29 de novembro de 2019

Não quero dar-me bem com toda a gente. Não gosto de toda a gente. Não sou nem quero ser politicamente correta. Mas também não preciso de ter uma opinião sobre tudo. Há assuntos que não me interessam. Outros há ainda que me interessam sem que sinta necessidade de me manifestar sobre eles. Não tenho uma fotografia para publicar todos os dias no Instagram. Nem todas as semanas nem todos os meses. Não preciso de publicar nas redes sociais os livros que leio, os espetáculos a que assisto, as exposições que visito. Devia haver mais silêncio. São as crianças que dizem tudo o que lhes passa pela cabeça. Escolher não falar é um sinal de emancipação. Se isso custar a admiração de alguém, tanto melhor, será revelador. Gostaria de ter um impacto discreto no mundo, reservado, como um segredo que só se oferece a alguns.
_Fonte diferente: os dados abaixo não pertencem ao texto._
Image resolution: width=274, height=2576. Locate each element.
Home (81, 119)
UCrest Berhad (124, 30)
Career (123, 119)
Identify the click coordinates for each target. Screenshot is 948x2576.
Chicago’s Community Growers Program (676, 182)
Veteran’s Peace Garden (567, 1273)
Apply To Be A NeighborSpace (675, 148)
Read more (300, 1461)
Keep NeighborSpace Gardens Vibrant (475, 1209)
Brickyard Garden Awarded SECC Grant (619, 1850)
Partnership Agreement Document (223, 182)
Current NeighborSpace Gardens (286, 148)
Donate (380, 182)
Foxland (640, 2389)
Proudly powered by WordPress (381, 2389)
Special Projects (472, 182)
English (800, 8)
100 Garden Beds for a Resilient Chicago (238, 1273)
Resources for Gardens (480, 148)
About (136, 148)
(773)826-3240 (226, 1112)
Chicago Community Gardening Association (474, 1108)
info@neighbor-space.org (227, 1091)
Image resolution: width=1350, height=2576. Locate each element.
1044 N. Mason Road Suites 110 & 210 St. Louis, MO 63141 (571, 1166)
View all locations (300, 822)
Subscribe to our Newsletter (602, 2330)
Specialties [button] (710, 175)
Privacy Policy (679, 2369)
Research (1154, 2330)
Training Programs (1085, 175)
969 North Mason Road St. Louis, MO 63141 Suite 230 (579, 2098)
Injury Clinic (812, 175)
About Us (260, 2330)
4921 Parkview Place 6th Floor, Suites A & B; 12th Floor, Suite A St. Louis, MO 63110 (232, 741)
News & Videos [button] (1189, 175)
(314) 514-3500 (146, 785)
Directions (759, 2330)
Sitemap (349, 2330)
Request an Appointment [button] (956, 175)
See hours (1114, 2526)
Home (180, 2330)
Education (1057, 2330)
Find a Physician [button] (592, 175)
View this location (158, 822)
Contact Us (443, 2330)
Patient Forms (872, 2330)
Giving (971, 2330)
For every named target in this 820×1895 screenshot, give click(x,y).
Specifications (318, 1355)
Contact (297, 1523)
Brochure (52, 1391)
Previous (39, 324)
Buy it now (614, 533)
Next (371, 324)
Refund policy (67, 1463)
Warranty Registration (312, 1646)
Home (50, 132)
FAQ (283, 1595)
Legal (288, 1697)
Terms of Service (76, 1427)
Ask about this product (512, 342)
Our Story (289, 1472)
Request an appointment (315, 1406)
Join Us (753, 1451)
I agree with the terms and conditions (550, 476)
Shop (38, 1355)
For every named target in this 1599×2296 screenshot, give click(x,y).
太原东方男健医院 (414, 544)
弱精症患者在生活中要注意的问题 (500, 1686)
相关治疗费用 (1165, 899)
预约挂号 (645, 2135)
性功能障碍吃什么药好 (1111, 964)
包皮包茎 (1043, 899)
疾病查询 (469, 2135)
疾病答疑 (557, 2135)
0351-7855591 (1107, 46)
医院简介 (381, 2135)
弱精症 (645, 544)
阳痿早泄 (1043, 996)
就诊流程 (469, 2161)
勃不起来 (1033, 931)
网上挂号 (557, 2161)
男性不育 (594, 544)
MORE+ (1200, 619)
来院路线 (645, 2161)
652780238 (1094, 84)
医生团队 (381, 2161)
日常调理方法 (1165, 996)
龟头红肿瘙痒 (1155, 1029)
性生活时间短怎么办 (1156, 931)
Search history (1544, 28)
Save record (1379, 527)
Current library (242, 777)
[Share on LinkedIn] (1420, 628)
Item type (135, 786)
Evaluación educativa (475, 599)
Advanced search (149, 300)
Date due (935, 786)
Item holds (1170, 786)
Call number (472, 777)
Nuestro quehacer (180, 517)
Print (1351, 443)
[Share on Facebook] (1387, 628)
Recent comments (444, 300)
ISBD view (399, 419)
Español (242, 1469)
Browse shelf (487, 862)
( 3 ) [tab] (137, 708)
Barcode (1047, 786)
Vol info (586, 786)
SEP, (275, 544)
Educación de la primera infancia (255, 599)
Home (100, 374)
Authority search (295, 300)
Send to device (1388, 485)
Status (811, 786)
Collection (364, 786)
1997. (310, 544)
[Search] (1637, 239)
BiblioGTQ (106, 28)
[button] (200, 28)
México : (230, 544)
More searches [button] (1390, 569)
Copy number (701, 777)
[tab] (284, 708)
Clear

Dito isto, a verdade é que tenho — sempre tive — dificuldade com as palavras. Não sou prolixa, sou nefelibata. Prezo a minha solidão e claramente prefiro escrever do que falar. Pressinto a ameaça dos mal entendidos em cada diálogo, como se se tratassem de armadilhas potenciais, outros como verdadeiros flagelos infligidos pela verborreia e pela vaidade, incluindo a minha própria. Além disso, preciso de esvaziar a cabeça mais do que me permito. O prazer da contemplação é das coisas mais preciosas que descobri na vida. Não ter de me explicar ao mundo, nem de me provar, é condição indispensável de uma existência que dispensa o alarde da felicidade.